After a full trial the trial court entered judgment in favor of the plaintiffs, Pratico, Lusky and Gallione, in the amounts of $297.04, $205, and $265.01 respectively, these sums constituting the total amount taken from each by the police at the raid. The court found as a fact that the moneys seized from the respective plaintiffs belonged to them personally, were not being used as an integral part of the gambling operation, and were not dedicated thereto, and that such moneys were not earmarked and segregated as part of the gambling operation, and that the moneys seized were not a gambling device. The court further concluded that N.J.S. 2A:152--7, N.J.S.A., which provides that under certain circumstances moneys seized shall be deemed prima facie to be contraband, was not applicable to this case, and even if it were applicable the plaintiffs had overcome the prima facie presumption by showing that the moneys belonged to them personally and had not been used in any way in connection with the gambling.

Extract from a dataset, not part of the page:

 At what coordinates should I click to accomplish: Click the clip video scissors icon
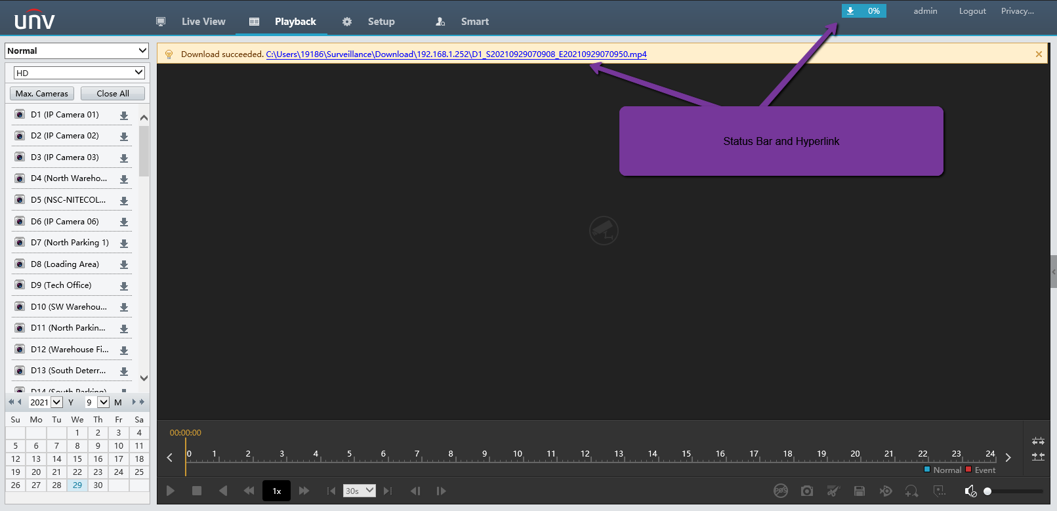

On appeal the Appellate Division of the Superior Court affirmed in a two to one decision, 32 N.J.Super. 178, 108 A.2d 97, 100, the majority declining to upset the factual findings of the trial court, although admitting that 'we might have reached a different factual conclusion.' The dissenting state judge took the position that the statute, N.J.S. 2A:152--7, N.J.S.A., setting up a prima facie presumption was applicable to the case at bar, and that therefore the case called for an independent review of the facts which would compel a reversal of the decision of the trial court. The appeal is before this court as a matter of right in view of the dissent in the Appellate Division, R.R. 1:2--1(b).

The applicable statutory provision is as follows:

'2A:152--7. Whenever any money, currency or cash Shall be seized or captured by the police, constabulary or other officer In connection with any arrest for violation of or conspiracy to violate any gambling law of this state, the said money, currency of cash Shall be deemed prima facie to be contraband of law as a gambling device, or as part of a gambling operation, and it shall be unlawful to return the said money, currency or cash to the person or persons claiming to own the same, or to any other person, except in the circumstances and manner hereinafter provided.' (Italics supplied.)

(1) It is apparent that N.J.S. 2A:152--7, N.J.S.A. is applicable since clearly the moneys were seized by the police 'in connection with any arrest for violation of or conspiracy to violate any gambling law of this state.' The trial court was in error in concluding that to bring this particular section of the statute into play there had to be an arrest of the particular persons in possession of the money seized for violation of a New Jersey statute as distinguished from a municipal ordinance. First of all, the statute refers to 'any arrest' so the apprehension of the four operators of the game for violation of N.J.S. 2A:112--3, N.J.S.A. a gambling law of this State, makes it applicable to this case. As stated in State v. Link, 14 N.J. 446, 453, 102 A.2d 609, 613, (1954), 'the statutory qualifications are complied with if it appears the arrest was in connection with a violation of the gambling law.' Secondly, we cannot subscribe to the theory that the statutory words 'any gambling law of this state' are to be limited solely to enactments of the State Legislature. Rather the term refers to any lawful enactment covering gambling, regardless of whether it was passed by the Legislature or by a municipality under the powers granted to it by the Legislature, McGrath v. City of Bayonne, 85 N.J.L. 188, 192, 89 A. 48 (E. & A. 1913); People v. Ziady, 8 Cal.2d 149, 64 P.2d 425, 429, 430, 108 A.L.R. 1234 (Sup.Ct.1937); Southern Ry. Co. v. City of Danville, 175 Va. 300, 7 S.E.2d 896, 898 (Sup.Ct.Apps. 1940); Herman v. Mayor and City Council of Baltimore, 189 Md. 191, 55 A.2d 491, 494, 173 A.L.R. 1310 (Ct.Apps. 1947). Since they were arrested for violation of a municipal ordinance covering gambling, clearly the plaintiffs were arrested 'for a violation * * * of a gambling law of this state,' within the meaning of N.J.S. 2A:152--7, N.J.S.A.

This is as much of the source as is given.